Kaynak metin
- - - -

EL CEZİRE KOMUTANLIĞINA TALİMAT • ‘Özerklik’ konusunda TBMM zabıtlarına geçmiş tek olay, 22 Temmuz 1922 tarihinde Meclis’te okunan Kürdistan hakkında Büyük Millet Meclisi Heyetinin Elcezire (Irak) cephesi kumandanlığına yazılmış 15 Temmuz 1922 tarihli talimatıdır. Oldukça uzun bu talimatın Kürtlere özerklikle ilgili bölümlerinde (sade Türkçe ile) şöyle denmektedir:

“1- Aşamalı olarak, bütün ülkede ve geniş ölçekte doğrudan doğruya halk tabakalarının ilgili ve etkili olduğu bir biçimde yerel yönetimlerin oluşturulması iç siyasetimizin gereğidir. Kürtlerle meskûn mıntıkalarda ise, hem iç politikamız ve hem de dış siyasetimiz açısından aşamalı bir yerel yönetim kurulmasını savunmaktayız.

2- Milletlerin kendi kaderlerini bizzat idare etmeleri bütün dünyada kabul edilmiş bir prensiptir. Biz de bu prensibi kabul etmişizdir. Tahmin olunduğuna göre Kürtlerin bu zamana kadar yerel yönetime ilişkin örgütlerini tamamlamış ve başkanlarını ve yetkililerini bu amaç uğruna bizim tarafımızdan kazanılmış olması ve oyları açık ettikleri zaman kendi kaderlerine zaten sahip olduklarını Türkiye Büyük Millet Meclisi idaresinde yaşamaya talip olduklarını ilan etmelidir. Kürdistan’daki bütün çalışmanın bu gayeye dayanan siyasete yöneltilmesi Elcezire kumandanlığına aittir….” Elcezire’nin idaresi ile ilgili üç maddesi daha olan talimatı Mustafa Kemal imzalamış. (TBMM.Gizli Celse Zabıtları, Cilt 3, TBMM Basımevi, 1980, s. 550-551.)

- - - -

Ham veri

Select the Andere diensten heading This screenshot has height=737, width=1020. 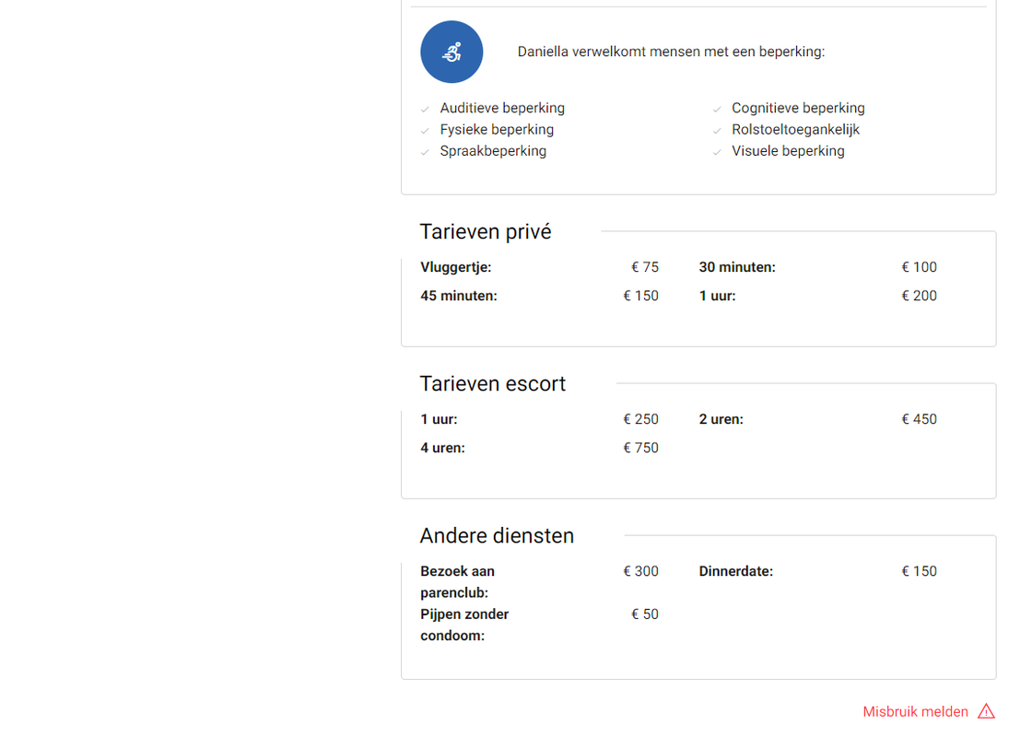[x=497, y=536]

- - - -

Alıştırmalar
a: Elcezire talimatı metninin sonunda, parantez içindeki kaynak bilgisinde virgüllerle ayrılmış bölümleri sırasıyla yazın.
b: Elcezire talimatı metnine göre talimatı kim imzalamıştır?
c: Elcezire talimatı metnini kaldığı yerden devam ettirin.
Bu malzeme başka bir kaynaktan alınmıştır.

Yanıtlar
a: TBMM.Gizli Celse Zabıtları; Cilt 3; TBMM Basımevi; 1980; s. 550-551

b: Talimatı Mustafa Kemal imzalamıştır.

c:
Bu talimatın neden verildiğini soran milletvekillerine önce ‘hükümet işidir’ denilerek cevap verilmek istenmemiş ancak ısrarlar üzerine Nihad Paşa’nın 35 sayfalık gerekçesi okunmuştur. (Gerekçe ve üzerine tartışmalar için bkz. s. 552-574) Burada özetlememe imkan olmayan bu mektupta anlatılanlar ‘özerklik’ kararın gerekçesini açıklamaktan uzaktır. Arka planda o sıralar İngilizlere karşı ikinci kez isyan eden Şeyh Mahmut Berzenci’yi kontrol altına almak isteği vardır. Nitekim, Berzenci bu teklife güvenerek, İngilizlere meydan okumakta ölçüyü kaçırmış sonunda uzlaşmazlığının cezasını Hindistan’a sürülerek ödemiştir.

İZMİT BASIN KONFERANSI • Kürtlere ‘özerklik’ verilmesi ile ilgili şüphesiz en açık belge Mustafa Kemal’in İsmet Paşa ve ekibi Lozan’da ter dökerken, 14 Ocak 1923’de başlayan ve 20 Şubat’a kadar 35 gün süren Batı Anadolu gezisi kapsamında, 16 Ocak akşamı başlayıp 17 Ocak sabahına kadar, İzmit Kasrı’na davet ettiği dönemin ünlü gazetecileriyle yaptığı sohbet toplantısının metinleridir. (Mustafa Kemal’in annesi bu gezi sırasında vefat etmiş, Mustafa Kemal Latife Hanım’la bu gezi sırasında evlenmiştir.)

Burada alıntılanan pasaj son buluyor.